THE St Helens Local Plan has finally been submitted to the Government for independent examination.

St Helens Borough Council originally agreed to submit the plan – which every local authority is required to adopt – back in December 2019.

However, the plan was delayed in March to allow officers to undertake a review after the council entered a long-term partnership with the English Cities Fund (EFC) to regenerate the borough.

A report on this review was due to come back to the Labour cabinet in the summer, but was delayed due to the coronavirus crisis.

The findings of the review went before cabinet in September, where Labour councillors agreed to submit the Local Plan to the Secretary of State.

St Helens Borough Council has today confirmed that the Local Plan, which covers a 15-year period, was submitted to the Secretary of State on Thursday.

Cllr Richard McCauley, cabinet member for regeneration and planning, said: “In submitting the Local Plan to the Secretary of State we are taking a big step towards its adoption.

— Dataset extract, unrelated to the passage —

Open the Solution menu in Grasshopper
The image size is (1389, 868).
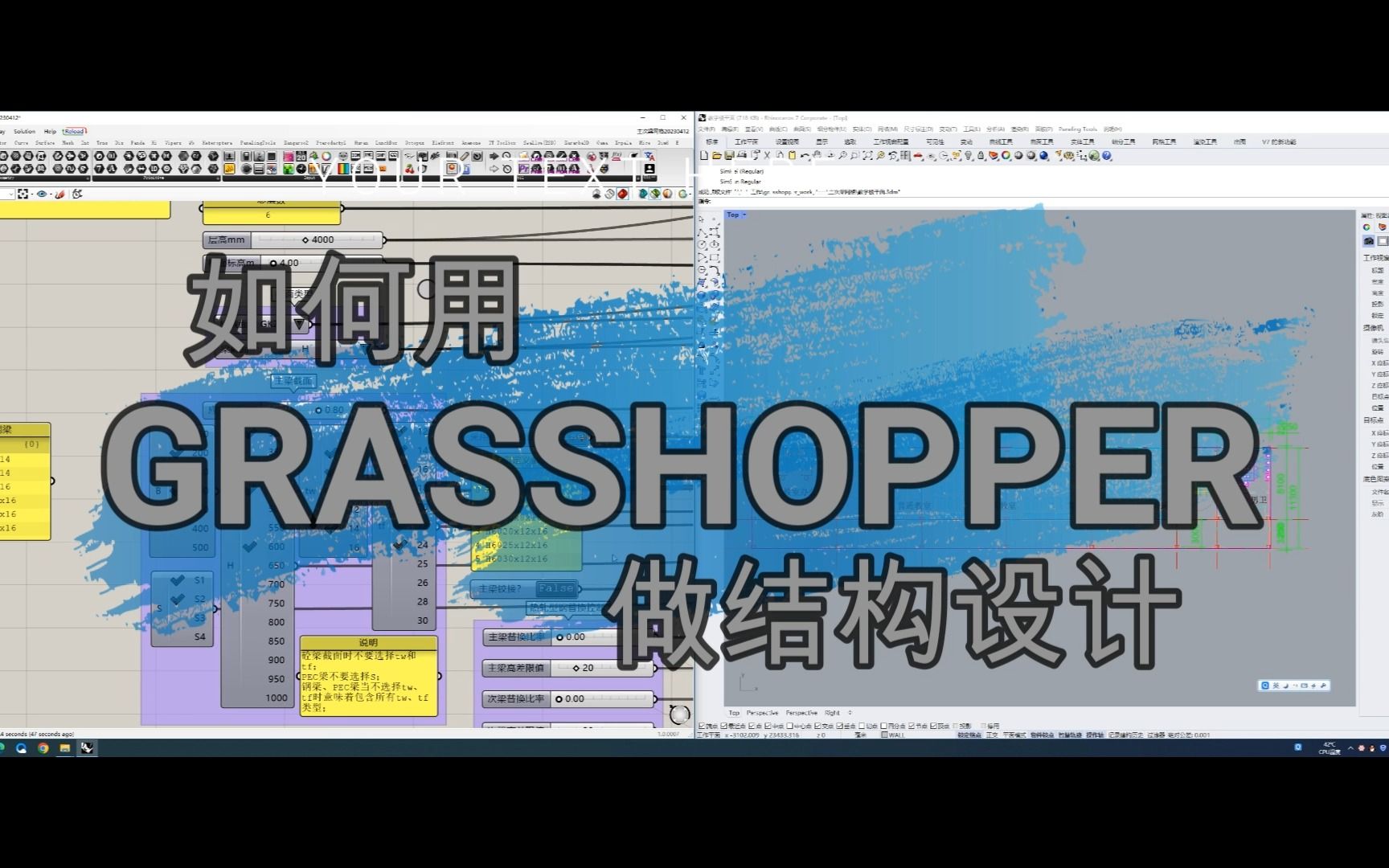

“The Government-appointed, independent planning inspector will now take full account of our plan, assessing its viability and soundness, along with the feedback from our residents.

“Created with and for our borough to meet our future employment and Government-required housing needs, this plan sets out our ambitions to create jobs, build a mix of high quality, affordable homes and shape infrastructure investments utilising brownfield first and foremost.

“It gives residents some certainty about our development plans and future use of land in the borough. It shows where development is planned, and therefore where resources and possible additional infrastructure, such as roads or new schools, are needed to support it.

“It will protect the vast majority of our open green spaces, develop our town and district centres, and help to prevent decisions being made on developments that may not be in the best interests of our local community, as without it we are at the mercy of developers who would be able to
cherry-pick development sites without our input.

“And as we look ahead towards our post-Covid-19 economic recovery, a sound
and aspirational plan for job creation and growth will be indispensable.”

The Labour-controlled council says the Local Plan “strikes a balance between growth, prosperity and quality of life” for residents over the next 15 years – despite being roundly rejected by the opposition.

The plan has also faced much opposition from the public throughout its turbulent history.

The council faced a backlash in December 2016 when it consulted with the public over its ‘preferred options’ plan, which proposed releasing 1,187 hectares of land from the green belt.

Currently, 65 per cent of the borough is in the green belt. The preferred options plan set out intentions to cut this to 56 per cent.

The submission draft Local Plan that was unveiled in December 2018 proposed that 59 per cent of the borough will remain in the green belt.

Other sites that were previously earmarked for housing in the preferred options plan have been ‘safeguarded’ in the submission draft, which means it has been removed from the green belt to meet development needs beyond the plan period.

One area that is proposed to be safeguarded in the plan is the 49-hectare former Eccleston Park Golf Club site, which is owned by Mulbury Homes.

James Wright, chairman of Rainford Action Group, said last month that the submission draft was an improvement on the “terrible proposals put forward in 2016”.

However, he said the green belt campaign group remain “unconvinced” there is any justification to build on protected land in St Helens.

“The law is clear; protected land can only be built on in exceptional circumstances,” Mr Right said.

“The council has again failed to show such circumstances exist in St Helens and that means we’re heading for further delays to this process, wasting more time and costing taxpayers more money.

“We need a robust and realistic plan in place so St Helens can look forward to a better future.”

Nearly 6,000 representations were received by the council during the consultation on the preferred options version of the Local Plan, which were considered in the submission draft plan.

Approximately 2,000 comments on the submission draft have been collated and now submitted with the plan to the Secretary of State.

Residents who made a representation in this consultation will also receive a letter or email informing them of submission of the plan and the next steps.

Now that it has been submitted, the Secretary of State will now appoint an independent planning inspector to examine the Local Plan and representations.

They will assess the legal compliance of the plan and whether it meets the ‘tests of soundness’ set down in national policy, and will then decide when the public examination will be conducted.

Publication of the inspector’s report on the Local Plan will formally close the examination stage of the process.

The council will only be able to adopt the plan if it is found to be legally compliant and sound by the planning inspector as set out in their final report.

Once known, details of the timescales of the public examination will be shared online.

The Local Plan and supporting documentation are available to view on the council’s website:

Paper copies of the plan are also available to view at St Helens Library at The World of Glass, and Chester Lane, Eccleston, Newton-le-Willows and Parr libraries.